22 março 2008

" Isabel me disse que escrevo como quem come. Todo dia, o mesmo cinza. "
cuidadosamente retirado do fotolog de priscilla menezes.

21 março 2008



dessa memória, que funcionou poucas vezes desde o último abandono - que foi o primeiro, que não houve tempo hábil para mais - e que foi assim: da primeira vez, desejei tão forte que nova iorque não estivesse lá, ao invés dela, o lago congelado onde me apresentaste a madrugada, e onde vi mais azuis que jamais vi em qualquer mundo, e onde o silêncio cortado pelo gelo grosso que rachava me dava um medo tão grande mas tão grande que eu engolia forte e os pelinhos arrepiavam e eu escondia, morta de vergonha, mas você absorto nem percebeu.
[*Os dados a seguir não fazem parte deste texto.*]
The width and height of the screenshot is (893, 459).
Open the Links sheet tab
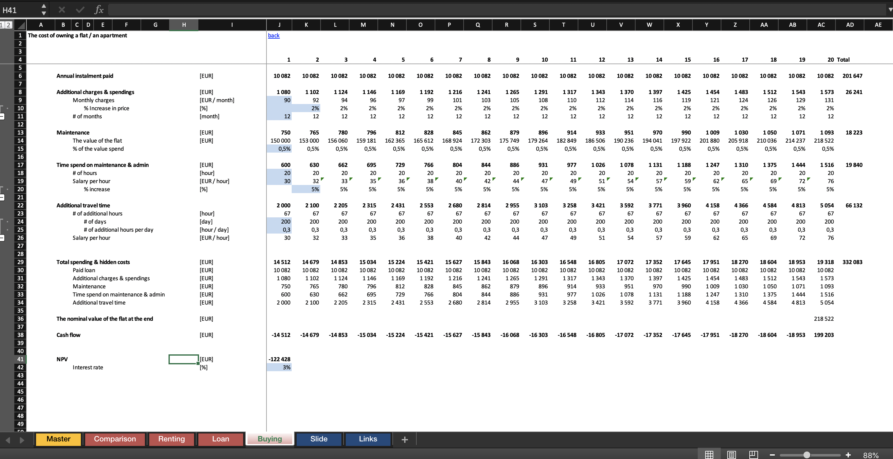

daquela outra, escrevi aquela carta que não era grande mas era funda, e que não pude mandar pra você porque ninguém conseguiu carregar, e olha que chamaram todos os carteiros da região, até das cidades vizinhas, mas era tão pesada, que o peso somou com o peso de todos eles juntos, e quando saíam da cidade caíram todos (os carteiros e a carta) naquela ponte que ficou bamba quando você passou com o jipe no caminho do trabalho, lembra.


aí teve a outra vez, que foi a última mas que doeu menos porque um dia a gente esquece como é mesmo que se dói, mas enfim, foi porque eu passei na frente de um café e tinha uma moça, toda de branco, tinha uma flor no cabelo, tão bonita. lia alguma coisa, parecia um convite, e ela tinha um olhar vazio e um respiro pesado e eu não sei o que tinha no convite mas o cabelo solto fazia uma escuridão embaixo do pescoço, e eu lembrei do meu cabelo e da minha escuridão e de como ela encaixava bem com o teu queixo, assim, quase que um quebra cabeças, e aí pensei que às vezes o quebra cabeça vem assim, de defeitinho, e a peça finge que encaixa mas não era bem aquela, olha, a cor é diferente um pouco, então lembrei que tinha que dar água pras plantas e colocar gasolina no carro, e esqueci da moça, do cabelo e de você. ficou só a escuridão.